We will keep an ongoing tally of information here. At one or more points in the semester we may redistribute the our knots in our list so that each student remains responsible for approximately the same number of knots.


Update:(2/22)
1) What about if we had negatives in our Conway notation?
• Look back at your knots.
• Ignore links, and ignore things that give you a mirror image of one you've already looked at.
• Look for Reidemeister moves to simplify...many of these will be unknots or trefoils.
• Try to figure out as many of these as you can. Our goal is to have at least some description of every knot in the knot table (in the back of the book), up to 8 crossings.

2) Which knots (in the table) do we have?
• We're redistributing our list by determinant.
• Look through the list for all the knots with your determinant.
• Look at knotinfo to see what knots from the table have that determinant.
• Calculate Alexander polynomials to help narrow your choices for comparison.
•Use Reidemeister moves to show that the ones in your list are equivalent to knots from the table.


Update:(3/14)
We have reassigned our knots. From here on out, our knots will be assigned by the names in the knot table. Please see blackboard for the updated list.
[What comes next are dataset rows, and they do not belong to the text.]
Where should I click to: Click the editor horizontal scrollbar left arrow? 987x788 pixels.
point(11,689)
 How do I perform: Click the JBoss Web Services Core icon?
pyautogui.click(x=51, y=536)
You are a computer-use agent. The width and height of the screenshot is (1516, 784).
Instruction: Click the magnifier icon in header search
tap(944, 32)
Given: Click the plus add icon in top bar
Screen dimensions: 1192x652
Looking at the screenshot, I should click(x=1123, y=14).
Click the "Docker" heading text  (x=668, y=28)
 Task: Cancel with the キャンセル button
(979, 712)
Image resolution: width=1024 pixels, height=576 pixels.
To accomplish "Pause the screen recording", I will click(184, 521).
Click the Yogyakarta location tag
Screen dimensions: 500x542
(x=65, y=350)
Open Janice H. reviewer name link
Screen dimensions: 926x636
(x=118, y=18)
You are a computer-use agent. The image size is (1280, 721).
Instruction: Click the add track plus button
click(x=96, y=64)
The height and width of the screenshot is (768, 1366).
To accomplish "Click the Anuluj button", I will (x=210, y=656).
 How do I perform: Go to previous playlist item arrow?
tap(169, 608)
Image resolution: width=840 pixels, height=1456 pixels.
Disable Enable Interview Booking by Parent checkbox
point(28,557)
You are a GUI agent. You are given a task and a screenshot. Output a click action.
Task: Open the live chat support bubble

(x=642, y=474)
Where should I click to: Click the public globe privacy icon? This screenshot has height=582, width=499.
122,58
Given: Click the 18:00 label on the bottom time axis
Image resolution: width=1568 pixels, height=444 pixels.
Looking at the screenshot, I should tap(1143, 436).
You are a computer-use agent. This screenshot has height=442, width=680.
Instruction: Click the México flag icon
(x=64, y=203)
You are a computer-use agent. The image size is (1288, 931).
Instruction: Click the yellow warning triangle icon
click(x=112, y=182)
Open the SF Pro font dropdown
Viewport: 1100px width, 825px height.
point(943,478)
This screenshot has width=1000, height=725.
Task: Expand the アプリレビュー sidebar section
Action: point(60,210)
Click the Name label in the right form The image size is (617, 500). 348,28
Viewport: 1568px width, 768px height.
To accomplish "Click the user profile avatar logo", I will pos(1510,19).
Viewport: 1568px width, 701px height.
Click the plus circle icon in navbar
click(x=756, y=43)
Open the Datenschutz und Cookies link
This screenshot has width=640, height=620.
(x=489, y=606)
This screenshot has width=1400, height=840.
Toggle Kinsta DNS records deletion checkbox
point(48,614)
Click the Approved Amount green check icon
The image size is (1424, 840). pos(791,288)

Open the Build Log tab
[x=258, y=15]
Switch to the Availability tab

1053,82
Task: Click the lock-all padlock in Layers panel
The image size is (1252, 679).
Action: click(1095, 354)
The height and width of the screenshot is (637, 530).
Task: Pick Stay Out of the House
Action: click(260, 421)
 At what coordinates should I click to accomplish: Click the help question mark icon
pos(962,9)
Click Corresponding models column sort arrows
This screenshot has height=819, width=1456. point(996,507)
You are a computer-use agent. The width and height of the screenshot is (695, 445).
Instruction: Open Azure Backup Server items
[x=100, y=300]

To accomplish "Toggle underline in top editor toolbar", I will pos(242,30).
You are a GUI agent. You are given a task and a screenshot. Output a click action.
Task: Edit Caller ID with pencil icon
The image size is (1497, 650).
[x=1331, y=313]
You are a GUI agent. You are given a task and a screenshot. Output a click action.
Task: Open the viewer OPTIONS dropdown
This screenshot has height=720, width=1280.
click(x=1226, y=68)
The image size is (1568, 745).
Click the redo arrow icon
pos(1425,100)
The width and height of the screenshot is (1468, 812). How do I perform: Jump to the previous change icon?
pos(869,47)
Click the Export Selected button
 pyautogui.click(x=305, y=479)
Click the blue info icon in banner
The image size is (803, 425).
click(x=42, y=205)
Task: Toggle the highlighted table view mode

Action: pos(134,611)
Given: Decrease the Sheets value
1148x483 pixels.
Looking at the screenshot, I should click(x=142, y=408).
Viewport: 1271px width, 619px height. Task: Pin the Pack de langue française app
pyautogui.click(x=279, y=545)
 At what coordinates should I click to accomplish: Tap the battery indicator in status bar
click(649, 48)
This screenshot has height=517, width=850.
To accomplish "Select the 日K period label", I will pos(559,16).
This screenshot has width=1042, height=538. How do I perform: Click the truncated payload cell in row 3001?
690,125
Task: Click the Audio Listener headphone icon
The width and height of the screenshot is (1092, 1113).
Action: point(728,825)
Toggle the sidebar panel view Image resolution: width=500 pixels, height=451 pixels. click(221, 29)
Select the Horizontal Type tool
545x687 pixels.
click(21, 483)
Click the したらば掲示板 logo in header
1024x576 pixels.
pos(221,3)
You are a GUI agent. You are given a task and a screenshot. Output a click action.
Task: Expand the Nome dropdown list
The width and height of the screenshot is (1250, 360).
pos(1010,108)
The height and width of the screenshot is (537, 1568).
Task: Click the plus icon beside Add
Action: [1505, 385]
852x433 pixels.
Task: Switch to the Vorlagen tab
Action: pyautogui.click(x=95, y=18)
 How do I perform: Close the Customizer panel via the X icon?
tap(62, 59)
These will be your knots for the rest of the semester.

Having identified the knots in the knot table, we now hope to build a profile for each knot. Your knots should include the ones that you calculated the determinants for in the last stage. Review your calculations up to now, and be sure that you have the following for each of your knots:
• Conway notation(s)
• diagram of the knot
• determinant and colorability
• Alexander polynomial
• a diagram of a Seifert surface for the knot


Update:(5/3)
As we've progressed in class we've discussed several more items that should be a part of your project. To summarize, your project should include everything in the list above, as well as:
• the Seifert matrix for the knot
• the knot group
• samples of calculation of Alexander polynomials by all three methods (through labeling, through Seifert matrices, and through the knot group)
• an estimate of the genus of the knot (exact value if possible)

An excellent project will also include:
• a braid diagram for the knot
• braid notation for the diagram
• an estimate of the braid number of the knot
• an estimate of the bridge number for the knot
• if the knot is a two-bridge knot, the associated continued fraction
• an estimate of the unknotting number for the knot

BONUS: It is often useful to consider a physical model for a knot. You are encouraged to think creatively about how to make a model of your knots, and include some kind of model in your final product.